◆ **DOCUMENT TEXT**

******

For example, 20 dB or 10 dB are used as the upper limit value. Particularly preferably, 6 dB is adopted as the upper limit value. Alternatively or in combination, −20 dB or −10 dB is used as the lower limit value, for example. Conveniently, −6 dB is used as the lower limit value. In particular, 6 dB is adopted as the upper limit value and −6 dB is adopted as the lower limit value. Thus, the amplitude is adapted in particular solely if the amplitude of the non-processed ambient sound and the output sound are substantially at the same level, i.e., if the probability for artifacts to occur is high.

Conveniently, in the method, solely the amplitude for frequency bands with frequencies of between 50 Hz and 5 kHz, between 100 Hz and 3 kHz or between 200 Hz and 2.5 kHz is identified and the amplitude is optionally changed. Conveniently, solely the amplitude for frequency bands with frequencies of between 250 Hz and 2 kHz is changed. In particular, the ratio is respectively solely identified for such frequency bands and thus also in particular solely uses the possible respective transfer function for the non-processed ambient sound and/or the output sound. Thus, complexity is reduced. In addition, a comb filter artifact predominantly occurs at frequencies of between 250 Hz and 2 kHz or is at least disturbing to the user in this range. Thus, the adaptation is solely performed in the frequency range relevant to the user, whereas the unchanged output signal is used otherwise. Thus, complexity is reduced, nevertheless not diminishing comfort. Moreover, in this manner, desired effects included by creating the output signal correspondingly are not unintentionally undone, for example.

Preferably, for changing the amplitude of the output signal in the frequency band, the associated amplification factor is changed by means of which the output signal is created. In particular, for creating the output signal, the input signal is split into different frequency bands, wherein the individual frequency bands are amplified by a respective associated amplification factor. Thus, based on the change in the associated amplification factor, the resulting ratio is already changed during the operation in which the output signal is created, so that the number of operations needed is decreased. Thus, complexity is reduced.

******

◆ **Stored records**
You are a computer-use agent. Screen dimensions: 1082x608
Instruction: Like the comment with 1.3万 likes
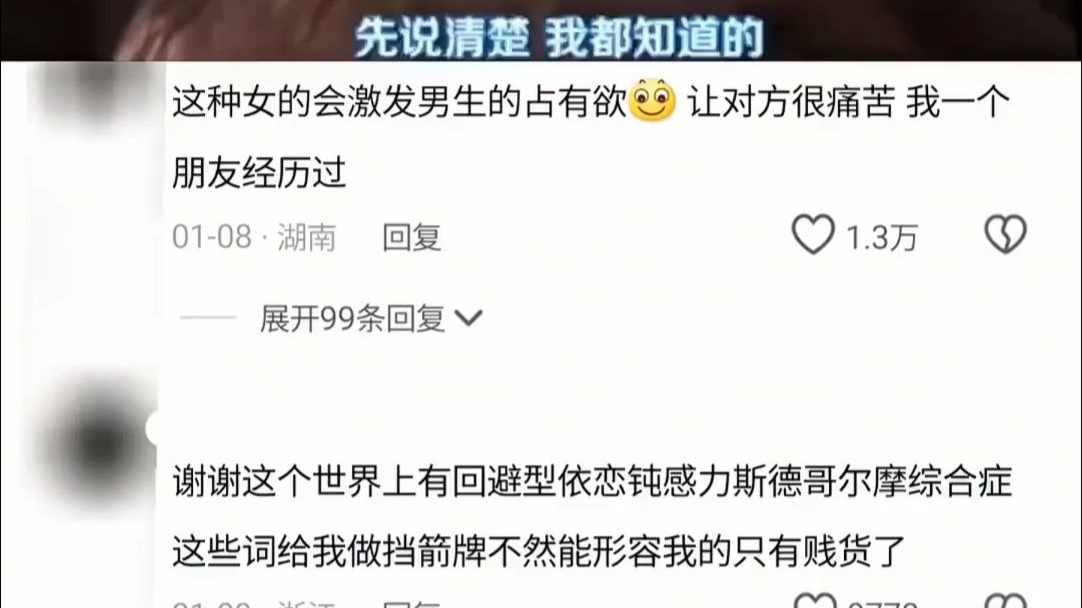click(813, 235)
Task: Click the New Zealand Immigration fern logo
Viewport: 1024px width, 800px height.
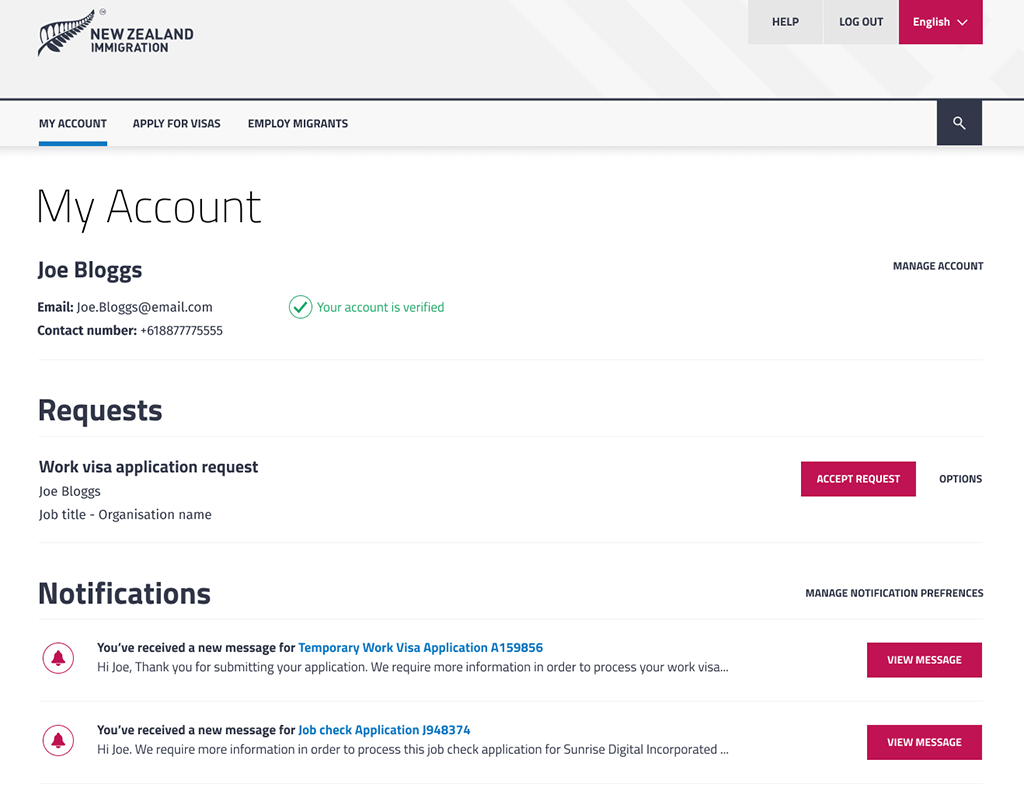Action: 115,35
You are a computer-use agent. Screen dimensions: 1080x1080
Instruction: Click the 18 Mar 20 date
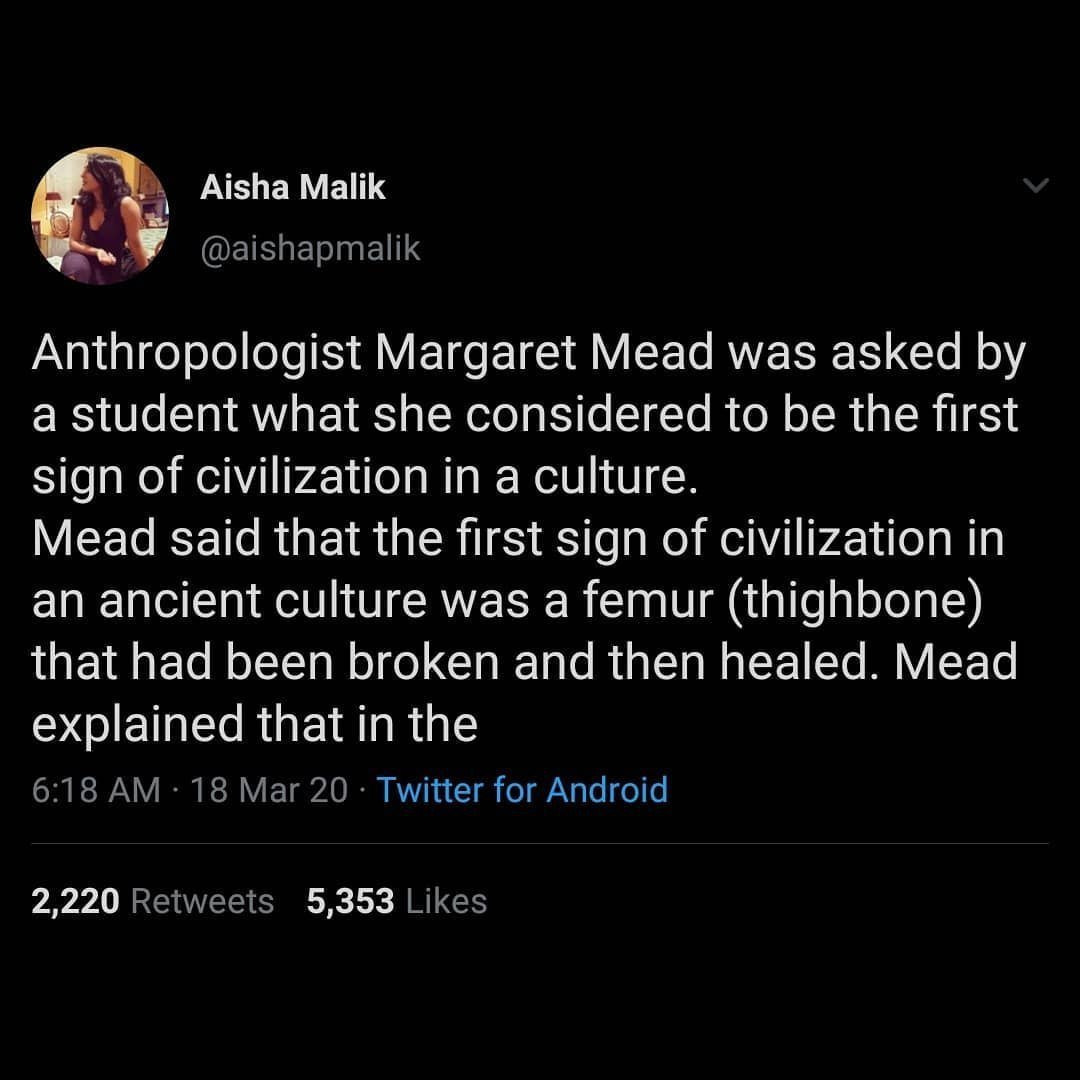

******

◆ **REQUESTS**
A – Answer these questions about the excerpt on amplitude adaptation:
(i) Which value is particularly preferred as the upper limit value?
(ii) Between which frequencies is the amplitude conveniently changed?
(iii) When the output signal is created, what is the input signal split into?
B – From the excerpt on amplitude adaptation, return the span starting at "For example, 20" and ending at "occur is high.".
These data were taken from a separate source.

◆ **ANSWERS PROVIDED**
A –
(i) 6 dB
(ii) Between 250 Hz and 2 kHz
(iii) Different frequency bands

B –
For example, 20 dB or 10 dB are used as the upper limit value. Particularly preferably, 6 dB is adopted as the upper limit value. Alternatively or in combination, −20 dB or −10 dB is used as the lower limit value, for example. Conveniently, −6 dB is used as the lower limit value. In particular, 6 dB is adopted as the upper limit value and −6 dB is adopted as the lower limit value. Thus, the amplitude is adapted in particular solely if the amplitude of the non-processed ambient sound and the output sound are substantially at the same level, i.e., if the probability for artifacts to occur is high.